**TAREFA PENDENTE 1**.
Relacione todas as pessoas mencionadas pelo nome no trecho sobre a reeleição de Dilma Rousseff.

**TRECHO FORNECIDO**.

Publicado em 19 de novembro de 2014 às 21h19.

São Paulo - Quem com herança maldita fere, com herança maldita será ferido. Eis aí a presidente reeleita Dilma Rousseff, a caminho de começar seu segundo mandato no Palácio do Planalto, na curiosa e talvez inédita situação de carregar nas costas o prejuízo que causou no primeiro — em vez de socar a fatura inteira no infeliz do sucessor.

É o que prescrevem, habitualmente, os roteiros de governos que dão errado: perdem as eleições porque foram mal e deixam para o adversário a tarefa de dar um jeito na desordem que criaram. Mas, no caso, Dilma foi mal e ganhou; é a sucessora de si própria e só pode passar a conta para ela mesma.

Há, como se pode ver, uma espécie de justiça poética nisso tudo. O criador da presidente reeleita, o ex-presidente Lula, inventou uma das mais espetaculares mentiras da história econômica do Brasil ao assumir seu primeiro mandato em janeiro de 2003 — revelou para o país e para o mundo que acabara de receber uma “herança maldita” de seu antecessor, Fernando Henrique, coisa que ninguém tinha percebido até então, e por isso já se considerava desculpado de qualquer coisa que desse errado no presente e no futuro de seu governo.

Dali para diante, até hoje, Lula, Dilma e o PT não mudaram de ideia e não mudaram de assunto. Há algum problema neste país? É culpa “do Fernando Henrique” e da herança maldita que deixou para quem veio depois dele — mesmo que já faça quase 13 anos que saiu do governo.

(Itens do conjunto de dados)
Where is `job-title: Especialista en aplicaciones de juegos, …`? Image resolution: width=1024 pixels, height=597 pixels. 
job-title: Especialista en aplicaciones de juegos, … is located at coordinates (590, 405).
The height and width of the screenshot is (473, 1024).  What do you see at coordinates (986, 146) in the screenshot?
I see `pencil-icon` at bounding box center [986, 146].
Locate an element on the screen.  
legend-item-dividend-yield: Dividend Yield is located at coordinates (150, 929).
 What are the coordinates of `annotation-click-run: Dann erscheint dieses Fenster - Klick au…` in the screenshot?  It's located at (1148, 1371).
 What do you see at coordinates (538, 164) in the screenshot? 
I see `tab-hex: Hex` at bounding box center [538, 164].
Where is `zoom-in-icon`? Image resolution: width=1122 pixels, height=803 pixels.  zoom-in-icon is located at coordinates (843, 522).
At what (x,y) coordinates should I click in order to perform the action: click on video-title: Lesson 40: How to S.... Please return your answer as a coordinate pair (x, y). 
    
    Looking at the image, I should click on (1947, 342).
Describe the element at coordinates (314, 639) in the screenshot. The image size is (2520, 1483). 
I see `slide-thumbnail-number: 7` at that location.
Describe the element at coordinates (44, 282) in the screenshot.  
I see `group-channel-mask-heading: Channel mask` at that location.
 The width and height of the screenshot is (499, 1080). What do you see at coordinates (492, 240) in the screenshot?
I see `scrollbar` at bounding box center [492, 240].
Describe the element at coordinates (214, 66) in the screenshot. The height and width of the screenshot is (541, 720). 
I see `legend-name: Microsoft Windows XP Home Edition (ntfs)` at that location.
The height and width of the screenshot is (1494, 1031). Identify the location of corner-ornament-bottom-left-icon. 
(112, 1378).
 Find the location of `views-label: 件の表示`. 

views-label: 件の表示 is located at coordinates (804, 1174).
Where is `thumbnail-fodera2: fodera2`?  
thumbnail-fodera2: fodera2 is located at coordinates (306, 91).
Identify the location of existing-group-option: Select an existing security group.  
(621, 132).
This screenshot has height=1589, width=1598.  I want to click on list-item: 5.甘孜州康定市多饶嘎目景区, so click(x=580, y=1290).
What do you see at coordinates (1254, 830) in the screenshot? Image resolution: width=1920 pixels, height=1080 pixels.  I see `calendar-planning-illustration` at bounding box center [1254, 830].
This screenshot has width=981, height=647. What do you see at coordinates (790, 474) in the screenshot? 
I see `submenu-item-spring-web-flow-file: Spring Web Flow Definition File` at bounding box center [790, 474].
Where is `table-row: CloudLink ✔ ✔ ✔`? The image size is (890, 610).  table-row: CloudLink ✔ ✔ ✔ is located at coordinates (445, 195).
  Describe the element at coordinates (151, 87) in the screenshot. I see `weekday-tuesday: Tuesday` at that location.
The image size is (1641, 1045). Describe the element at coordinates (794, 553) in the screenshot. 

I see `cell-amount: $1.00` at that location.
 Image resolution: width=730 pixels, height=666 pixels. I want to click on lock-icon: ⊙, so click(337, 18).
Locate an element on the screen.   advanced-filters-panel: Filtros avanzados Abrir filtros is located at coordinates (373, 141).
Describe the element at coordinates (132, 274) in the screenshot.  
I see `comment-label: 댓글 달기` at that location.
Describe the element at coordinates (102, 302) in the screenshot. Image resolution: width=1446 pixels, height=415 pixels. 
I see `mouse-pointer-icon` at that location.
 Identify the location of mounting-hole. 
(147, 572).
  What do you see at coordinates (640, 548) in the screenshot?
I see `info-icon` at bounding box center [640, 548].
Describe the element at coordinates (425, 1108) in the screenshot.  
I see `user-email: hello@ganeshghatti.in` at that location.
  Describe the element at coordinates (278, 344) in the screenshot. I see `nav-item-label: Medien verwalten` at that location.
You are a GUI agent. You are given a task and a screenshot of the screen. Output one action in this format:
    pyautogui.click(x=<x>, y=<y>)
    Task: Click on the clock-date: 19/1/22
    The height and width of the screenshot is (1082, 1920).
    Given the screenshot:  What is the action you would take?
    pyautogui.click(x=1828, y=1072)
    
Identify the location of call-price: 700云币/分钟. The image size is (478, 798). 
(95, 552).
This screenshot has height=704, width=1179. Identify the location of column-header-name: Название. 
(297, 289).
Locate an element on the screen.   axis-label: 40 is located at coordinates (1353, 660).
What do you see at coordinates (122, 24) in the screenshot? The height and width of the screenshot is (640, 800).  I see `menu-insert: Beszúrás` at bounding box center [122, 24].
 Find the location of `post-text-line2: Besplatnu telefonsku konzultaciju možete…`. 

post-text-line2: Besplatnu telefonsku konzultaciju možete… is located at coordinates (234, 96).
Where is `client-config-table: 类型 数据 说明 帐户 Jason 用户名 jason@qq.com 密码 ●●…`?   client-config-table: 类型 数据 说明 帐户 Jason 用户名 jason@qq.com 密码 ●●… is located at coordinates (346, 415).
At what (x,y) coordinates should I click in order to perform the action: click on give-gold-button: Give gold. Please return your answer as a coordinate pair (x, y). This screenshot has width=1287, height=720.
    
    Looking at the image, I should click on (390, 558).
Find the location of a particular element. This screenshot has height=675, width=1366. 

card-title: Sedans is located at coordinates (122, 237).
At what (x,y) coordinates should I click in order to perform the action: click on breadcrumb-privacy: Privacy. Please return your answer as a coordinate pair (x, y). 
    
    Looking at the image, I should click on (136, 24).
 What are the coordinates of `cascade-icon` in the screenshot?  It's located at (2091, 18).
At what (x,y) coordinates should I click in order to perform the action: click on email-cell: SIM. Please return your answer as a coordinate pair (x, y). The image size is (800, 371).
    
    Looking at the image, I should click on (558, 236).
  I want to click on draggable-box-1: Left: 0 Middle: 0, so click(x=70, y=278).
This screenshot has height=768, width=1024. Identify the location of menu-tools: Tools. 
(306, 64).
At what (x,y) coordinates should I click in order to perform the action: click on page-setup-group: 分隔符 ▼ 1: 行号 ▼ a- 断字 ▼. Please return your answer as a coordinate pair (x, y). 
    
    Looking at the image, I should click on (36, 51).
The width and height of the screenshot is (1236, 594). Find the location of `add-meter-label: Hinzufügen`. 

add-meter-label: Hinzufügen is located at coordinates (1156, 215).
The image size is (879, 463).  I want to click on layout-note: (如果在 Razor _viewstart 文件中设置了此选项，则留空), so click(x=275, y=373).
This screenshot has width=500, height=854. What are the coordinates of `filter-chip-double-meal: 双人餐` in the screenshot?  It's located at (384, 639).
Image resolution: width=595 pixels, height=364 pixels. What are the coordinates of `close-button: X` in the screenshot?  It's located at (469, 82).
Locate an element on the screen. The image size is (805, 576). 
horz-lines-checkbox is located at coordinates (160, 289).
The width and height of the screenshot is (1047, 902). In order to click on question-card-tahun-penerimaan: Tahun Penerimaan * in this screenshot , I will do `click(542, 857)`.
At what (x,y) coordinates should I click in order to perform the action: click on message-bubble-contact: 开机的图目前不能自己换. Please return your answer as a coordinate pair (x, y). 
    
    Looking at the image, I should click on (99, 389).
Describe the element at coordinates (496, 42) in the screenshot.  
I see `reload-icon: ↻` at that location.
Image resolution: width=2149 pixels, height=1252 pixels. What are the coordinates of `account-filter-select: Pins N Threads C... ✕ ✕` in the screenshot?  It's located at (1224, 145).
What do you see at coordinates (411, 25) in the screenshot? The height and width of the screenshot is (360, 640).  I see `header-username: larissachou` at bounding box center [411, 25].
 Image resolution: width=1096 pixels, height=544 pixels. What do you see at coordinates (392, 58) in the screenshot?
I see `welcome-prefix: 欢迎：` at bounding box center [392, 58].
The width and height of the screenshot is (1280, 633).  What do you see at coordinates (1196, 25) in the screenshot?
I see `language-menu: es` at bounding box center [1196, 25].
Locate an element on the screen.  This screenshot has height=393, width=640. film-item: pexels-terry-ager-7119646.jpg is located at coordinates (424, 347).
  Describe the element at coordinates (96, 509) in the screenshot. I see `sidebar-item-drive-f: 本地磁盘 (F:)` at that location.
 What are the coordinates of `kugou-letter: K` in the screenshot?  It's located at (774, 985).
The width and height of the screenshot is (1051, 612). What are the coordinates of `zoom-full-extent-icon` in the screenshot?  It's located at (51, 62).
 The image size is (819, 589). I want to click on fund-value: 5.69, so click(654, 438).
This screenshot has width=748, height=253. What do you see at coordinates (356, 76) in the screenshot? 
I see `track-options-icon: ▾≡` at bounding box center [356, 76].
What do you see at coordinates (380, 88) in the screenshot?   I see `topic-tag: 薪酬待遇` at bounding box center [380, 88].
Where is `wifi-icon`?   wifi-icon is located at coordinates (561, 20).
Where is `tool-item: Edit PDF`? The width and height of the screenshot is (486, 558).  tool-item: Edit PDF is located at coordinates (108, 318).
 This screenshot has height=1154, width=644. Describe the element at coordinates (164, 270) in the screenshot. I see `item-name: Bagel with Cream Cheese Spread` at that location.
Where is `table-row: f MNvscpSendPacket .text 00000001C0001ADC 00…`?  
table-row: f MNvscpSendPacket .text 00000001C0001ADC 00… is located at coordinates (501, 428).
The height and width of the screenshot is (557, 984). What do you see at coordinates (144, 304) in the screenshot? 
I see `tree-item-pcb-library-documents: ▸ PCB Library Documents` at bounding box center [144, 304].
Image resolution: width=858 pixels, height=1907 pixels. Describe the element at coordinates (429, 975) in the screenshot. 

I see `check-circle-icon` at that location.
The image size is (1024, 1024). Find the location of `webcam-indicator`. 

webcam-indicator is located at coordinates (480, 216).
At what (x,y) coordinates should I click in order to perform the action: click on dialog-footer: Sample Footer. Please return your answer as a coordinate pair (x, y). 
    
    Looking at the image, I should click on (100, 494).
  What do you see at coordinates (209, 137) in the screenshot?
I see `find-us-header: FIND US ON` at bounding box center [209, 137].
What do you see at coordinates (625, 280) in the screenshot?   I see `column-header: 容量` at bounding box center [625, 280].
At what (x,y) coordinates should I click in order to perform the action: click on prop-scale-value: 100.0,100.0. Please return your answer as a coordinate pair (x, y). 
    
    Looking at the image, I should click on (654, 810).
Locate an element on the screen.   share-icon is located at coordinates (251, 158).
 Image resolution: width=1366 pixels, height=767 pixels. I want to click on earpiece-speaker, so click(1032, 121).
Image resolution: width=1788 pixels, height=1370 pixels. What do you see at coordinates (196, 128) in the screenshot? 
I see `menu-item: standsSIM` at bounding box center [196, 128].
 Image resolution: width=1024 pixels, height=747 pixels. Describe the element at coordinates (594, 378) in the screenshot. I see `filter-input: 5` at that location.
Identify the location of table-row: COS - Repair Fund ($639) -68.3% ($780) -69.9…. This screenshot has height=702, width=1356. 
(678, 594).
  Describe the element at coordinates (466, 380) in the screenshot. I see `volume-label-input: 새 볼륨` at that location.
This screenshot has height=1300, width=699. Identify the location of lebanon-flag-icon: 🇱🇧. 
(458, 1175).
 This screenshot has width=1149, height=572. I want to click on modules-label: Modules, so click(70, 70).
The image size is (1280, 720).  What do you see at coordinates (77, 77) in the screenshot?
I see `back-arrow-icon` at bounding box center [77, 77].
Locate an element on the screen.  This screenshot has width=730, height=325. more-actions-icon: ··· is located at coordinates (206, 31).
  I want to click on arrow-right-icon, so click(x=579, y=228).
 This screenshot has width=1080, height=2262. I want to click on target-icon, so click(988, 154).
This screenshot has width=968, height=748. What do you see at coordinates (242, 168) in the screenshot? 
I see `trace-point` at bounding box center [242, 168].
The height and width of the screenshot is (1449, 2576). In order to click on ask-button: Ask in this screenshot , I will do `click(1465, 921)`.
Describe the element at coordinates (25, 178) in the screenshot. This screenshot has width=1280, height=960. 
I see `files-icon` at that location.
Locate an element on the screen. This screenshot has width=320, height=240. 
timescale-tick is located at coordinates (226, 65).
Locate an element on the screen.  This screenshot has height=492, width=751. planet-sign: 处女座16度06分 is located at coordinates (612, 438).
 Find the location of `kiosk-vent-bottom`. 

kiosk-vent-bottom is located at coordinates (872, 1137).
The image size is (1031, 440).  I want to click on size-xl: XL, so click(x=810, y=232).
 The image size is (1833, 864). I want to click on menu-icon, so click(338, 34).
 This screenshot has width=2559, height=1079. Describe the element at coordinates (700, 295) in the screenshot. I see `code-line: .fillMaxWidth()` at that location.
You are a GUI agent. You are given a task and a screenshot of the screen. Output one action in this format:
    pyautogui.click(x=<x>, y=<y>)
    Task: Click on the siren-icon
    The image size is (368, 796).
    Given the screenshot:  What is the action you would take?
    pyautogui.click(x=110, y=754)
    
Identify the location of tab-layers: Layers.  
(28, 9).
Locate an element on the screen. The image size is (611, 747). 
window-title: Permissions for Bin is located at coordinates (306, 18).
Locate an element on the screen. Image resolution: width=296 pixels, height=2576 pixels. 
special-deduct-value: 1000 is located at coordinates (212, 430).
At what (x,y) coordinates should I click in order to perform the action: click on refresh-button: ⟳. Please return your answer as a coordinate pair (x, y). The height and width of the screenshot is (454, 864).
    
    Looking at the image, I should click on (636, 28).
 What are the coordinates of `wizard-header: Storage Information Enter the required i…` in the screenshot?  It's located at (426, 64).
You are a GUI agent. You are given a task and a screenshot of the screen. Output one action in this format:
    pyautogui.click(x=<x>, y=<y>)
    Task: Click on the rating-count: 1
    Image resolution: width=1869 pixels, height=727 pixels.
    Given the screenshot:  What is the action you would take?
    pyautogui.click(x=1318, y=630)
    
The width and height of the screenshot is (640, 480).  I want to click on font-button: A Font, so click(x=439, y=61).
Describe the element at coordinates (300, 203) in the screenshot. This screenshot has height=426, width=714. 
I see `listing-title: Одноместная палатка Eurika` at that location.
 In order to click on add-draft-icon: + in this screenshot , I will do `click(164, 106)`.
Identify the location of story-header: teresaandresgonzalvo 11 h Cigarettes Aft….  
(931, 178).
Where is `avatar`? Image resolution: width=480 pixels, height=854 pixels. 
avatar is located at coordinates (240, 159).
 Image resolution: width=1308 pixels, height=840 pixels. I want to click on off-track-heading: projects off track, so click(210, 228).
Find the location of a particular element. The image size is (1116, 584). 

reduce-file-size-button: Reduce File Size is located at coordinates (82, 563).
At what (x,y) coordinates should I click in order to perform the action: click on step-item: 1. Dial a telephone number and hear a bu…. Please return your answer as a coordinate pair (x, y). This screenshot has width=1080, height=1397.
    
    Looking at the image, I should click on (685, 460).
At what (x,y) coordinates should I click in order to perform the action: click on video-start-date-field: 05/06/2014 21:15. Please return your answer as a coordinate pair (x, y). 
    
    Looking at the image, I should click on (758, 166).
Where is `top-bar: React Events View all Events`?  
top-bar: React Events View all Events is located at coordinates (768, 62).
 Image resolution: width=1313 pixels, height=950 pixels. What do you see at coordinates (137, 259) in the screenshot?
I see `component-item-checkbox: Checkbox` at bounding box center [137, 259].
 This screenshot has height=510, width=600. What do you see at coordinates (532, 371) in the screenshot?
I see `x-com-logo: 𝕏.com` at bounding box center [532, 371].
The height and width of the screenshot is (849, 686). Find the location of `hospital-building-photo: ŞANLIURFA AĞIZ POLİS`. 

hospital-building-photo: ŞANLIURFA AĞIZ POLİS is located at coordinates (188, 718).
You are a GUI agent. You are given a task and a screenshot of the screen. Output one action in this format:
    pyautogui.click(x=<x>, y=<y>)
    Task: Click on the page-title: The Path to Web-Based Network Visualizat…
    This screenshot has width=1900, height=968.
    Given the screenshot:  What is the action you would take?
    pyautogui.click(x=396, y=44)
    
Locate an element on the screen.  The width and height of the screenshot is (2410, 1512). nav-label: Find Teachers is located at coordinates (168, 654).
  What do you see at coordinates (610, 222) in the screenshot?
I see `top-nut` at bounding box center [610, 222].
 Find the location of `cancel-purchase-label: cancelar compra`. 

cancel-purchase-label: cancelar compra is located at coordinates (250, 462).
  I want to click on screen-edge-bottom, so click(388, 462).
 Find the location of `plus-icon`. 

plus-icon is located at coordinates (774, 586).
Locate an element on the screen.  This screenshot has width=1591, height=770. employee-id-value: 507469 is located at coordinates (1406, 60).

**TAREFA PENDENTE 2**.
Localize nas entradas todas as linhas em que aparece a palavra "kiosk" e transcreva-as integralmente.

**RESPOSTA REDIGIDA 1**.
Dilma Rousseff, Lula, Fernando Henrique

**RESPOSTA REDIGIDA 2**.
 Find the location of `kiosk-vent-bottom`. 
kiosk-vent-bottom is located at coordinates (872, 1137).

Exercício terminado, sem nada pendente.